Plenty of change ahead for rural businesses, says Old Mill

Last week’s Spring Statement may not have been full of headlines, but there are plenty of changes ahead for farmers and rural businesses, according to accountant Old Mill.

“Whether it’s a reduction in business rates, taxes on red diesel, relaxed planning permission regulations or tightening of Inheritance Tax relief, there is potentially a lot in the pipeline,” says Victoria Paley, manager at Old Mill.

On some topics, chancellor Philip Hammond was clear: As the self-proclaimed ‘champions of small businesses and the entrepreneur’ the Tories have pledged to continue reducing business rates by bringing forward revaluations. “While farmers are usually exempt from business rates, those who have diversified often find themselves hit hard by these extra costs,” says Miss Paley. “Any move to encourage rural businesses is to be applauded.”

However, other trends are less predictable. “Mr Hammond highlighted that the Government could use the tax system to improve the environment,” explains Miss Paley. “For example, the Government will consider whether tax relief for the non-agricultural use of red diesel contributes to poor air quality. It could be that in future it uses the tax system more to drive the behaviours it wants – for example by rewarding environmentally friendly farming practices through tax relief.”

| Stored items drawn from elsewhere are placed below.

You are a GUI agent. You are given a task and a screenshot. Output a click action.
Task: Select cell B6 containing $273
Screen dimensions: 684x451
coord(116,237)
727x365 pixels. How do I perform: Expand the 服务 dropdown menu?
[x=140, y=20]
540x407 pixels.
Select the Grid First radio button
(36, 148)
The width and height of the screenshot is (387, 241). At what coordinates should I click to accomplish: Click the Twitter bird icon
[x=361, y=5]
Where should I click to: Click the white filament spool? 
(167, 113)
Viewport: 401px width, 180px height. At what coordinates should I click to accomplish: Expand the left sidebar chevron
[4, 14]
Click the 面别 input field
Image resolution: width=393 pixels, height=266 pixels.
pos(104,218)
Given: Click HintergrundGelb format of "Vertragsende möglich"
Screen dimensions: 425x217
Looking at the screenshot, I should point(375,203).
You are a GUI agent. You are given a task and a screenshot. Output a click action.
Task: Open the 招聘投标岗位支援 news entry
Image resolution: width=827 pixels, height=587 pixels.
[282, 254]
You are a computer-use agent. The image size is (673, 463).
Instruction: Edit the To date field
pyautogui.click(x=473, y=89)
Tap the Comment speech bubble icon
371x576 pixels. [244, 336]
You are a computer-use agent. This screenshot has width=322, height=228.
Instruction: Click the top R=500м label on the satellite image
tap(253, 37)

Behind the scenes, Inheritance Tax reliefs are also being heavily reviewed. “Rumours of changes to Agricultural Property Relief have been rumbling for many years now, but at Old Mill we are seeing increasing scrutiny by HMRC into claims, so this autumn could well be the date that changes are announced.”

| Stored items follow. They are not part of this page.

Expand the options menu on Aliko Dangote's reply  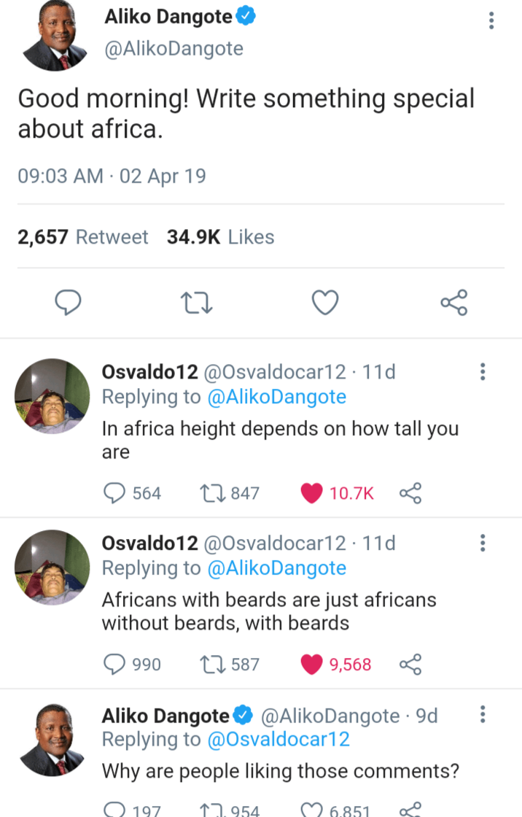[482, 715]
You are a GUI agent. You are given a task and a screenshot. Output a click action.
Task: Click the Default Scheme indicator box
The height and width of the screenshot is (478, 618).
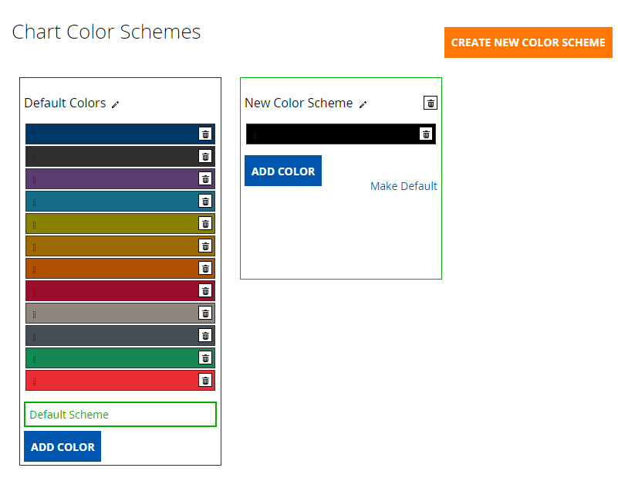[120, 414]
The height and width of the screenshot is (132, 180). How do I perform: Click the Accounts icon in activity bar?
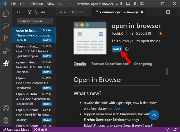(x=6, y=108)

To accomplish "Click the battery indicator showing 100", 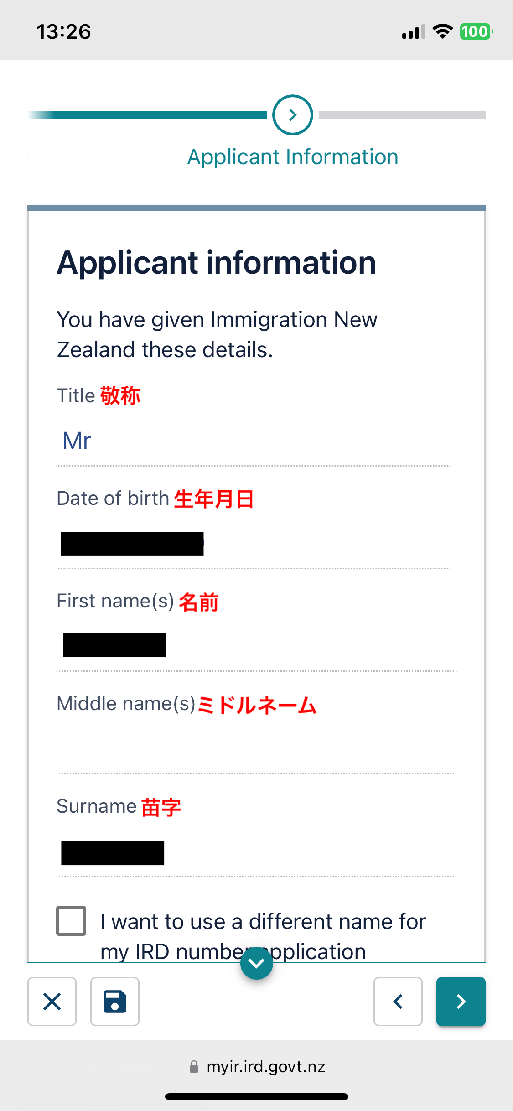I will (x=475, y=31).
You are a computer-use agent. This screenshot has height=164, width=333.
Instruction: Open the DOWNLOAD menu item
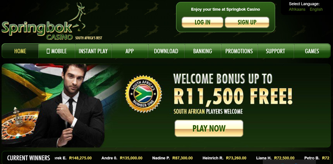(166, 51)
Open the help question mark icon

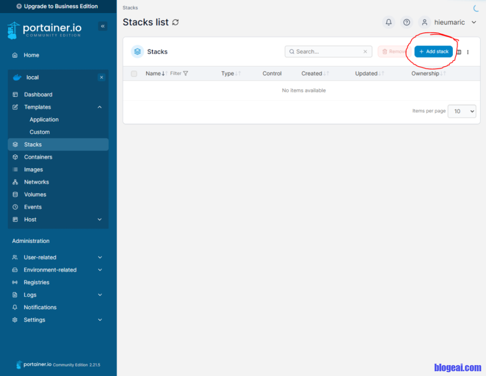tap(407, 22)
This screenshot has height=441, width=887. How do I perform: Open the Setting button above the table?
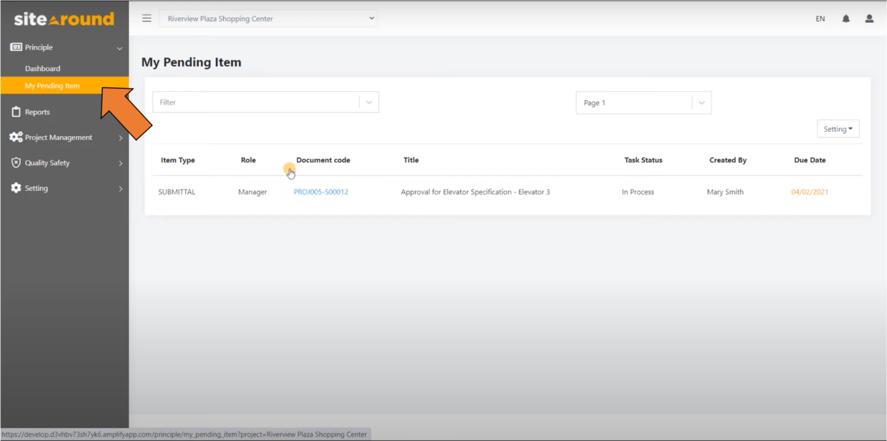point(838,128)
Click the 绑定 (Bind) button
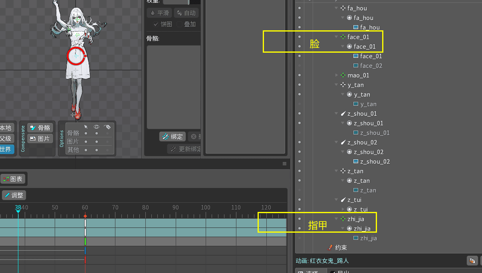 pos(172,137)
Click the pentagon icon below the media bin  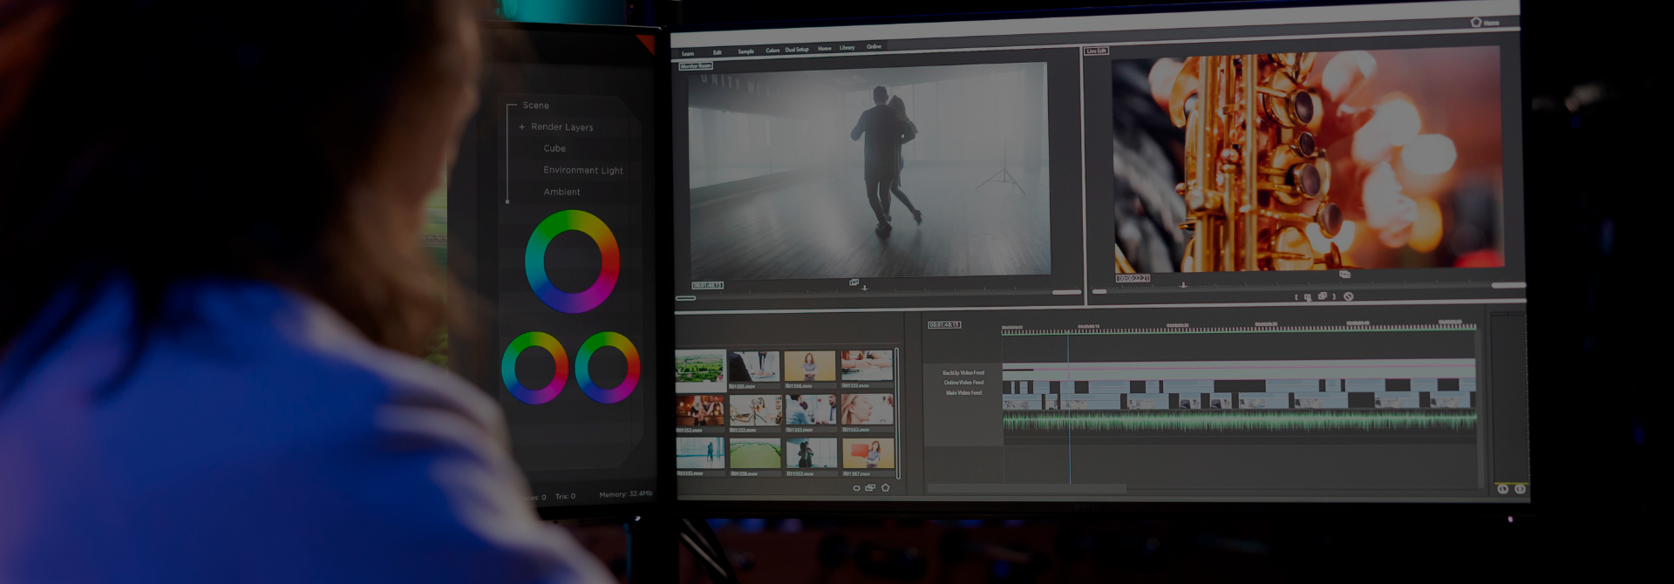click(886, 488)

Ahead of the Spring Statement, landowners will have welcomed housing minister Dominic Raab’s announcement to extend permitted development rights. Set to come into force on 6 April, this means farmers can create up to five new homes from existing agricultural buildings, and will also be able to build larger agricultural buildings – up to 1000m2 – without full planning permission. In addition, Mr Raab extended the temporary permitted development right for changing storage and distribution buildings to residential use, to 10 June 2019.

“In a further positive move for those in need of – or creating – rural housing, Oliver Letwin MP is investigating the disparity between planning permissions granted and housing completions, with a view to closing the gap and increasing housing supply,” says Miss Paley. “A full report is expected in the Autumn Budget and any resulting policy changes could increase incentives and demand for potential development sites.”

With so much in the pipeline, farmers and landowners should review their business and succession plans now, to make the most of the options available, she adds. “Whether you’re capitalising on permitted development rights or concerned about changes to Inheritance Tax, it’s vital to plan ahead to ensure any restructure is done in the most tax-efficient way possible.”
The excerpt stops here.